### About this task
Leave the images out and write out each entry exactly as shown.

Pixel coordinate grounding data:
........

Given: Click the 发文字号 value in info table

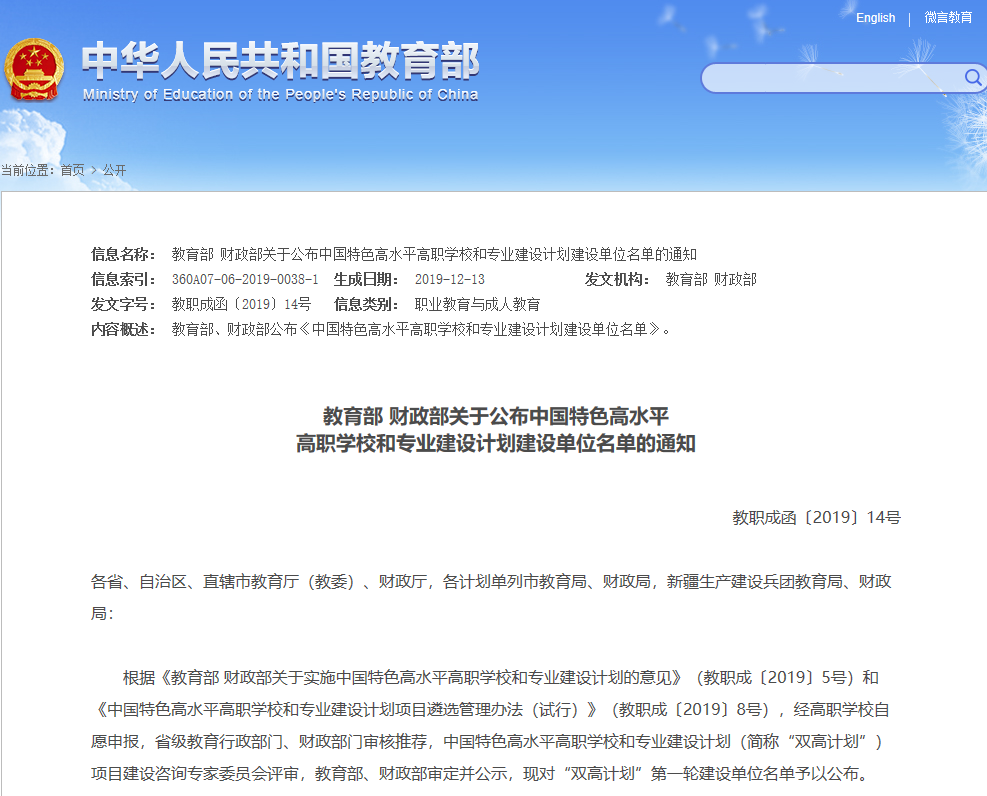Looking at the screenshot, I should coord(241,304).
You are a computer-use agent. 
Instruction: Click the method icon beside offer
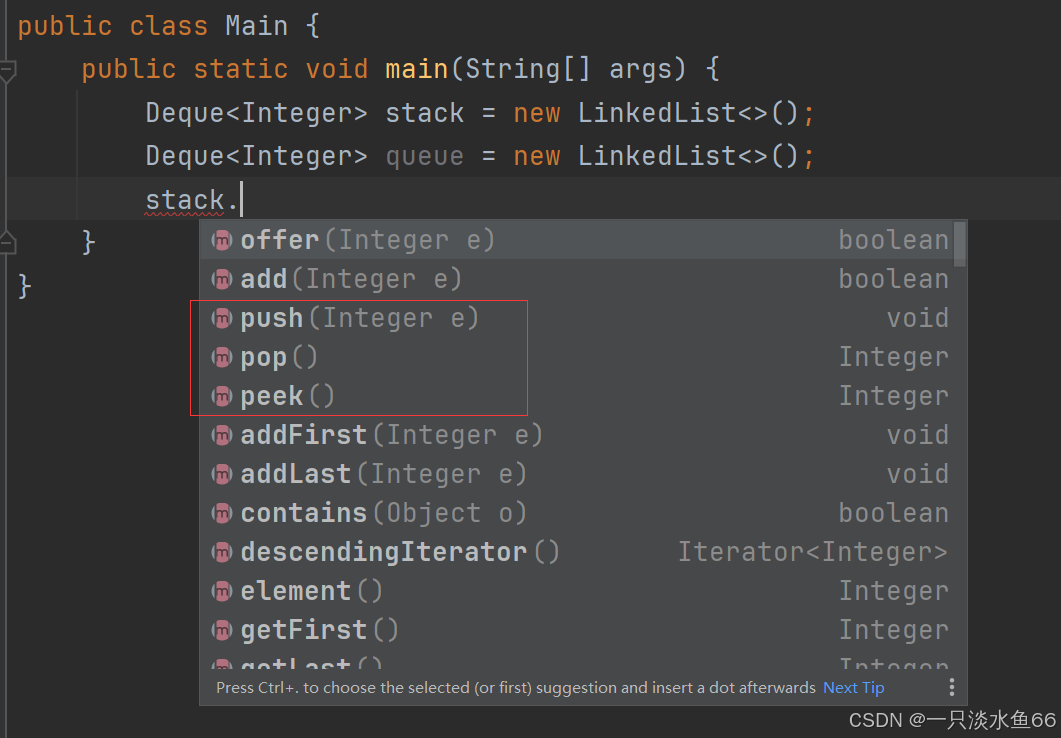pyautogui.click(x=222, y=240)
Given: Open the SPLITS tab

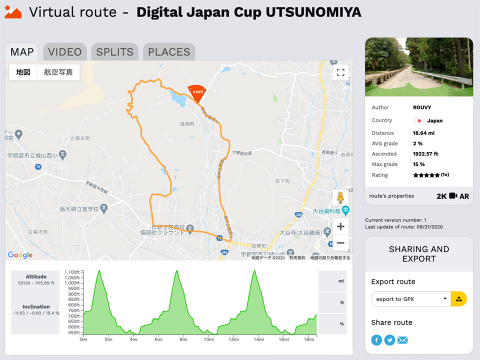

........

### Result of this exercise
Given: Click the 发文字号 value in info table

Looking at the screenshot, I should coord(241,304).
You are a computer-use agent. 
Instruction: Click the method icon beside offer
pyautogui.click(x=222, y=240)
Given: Open the SPLITS tab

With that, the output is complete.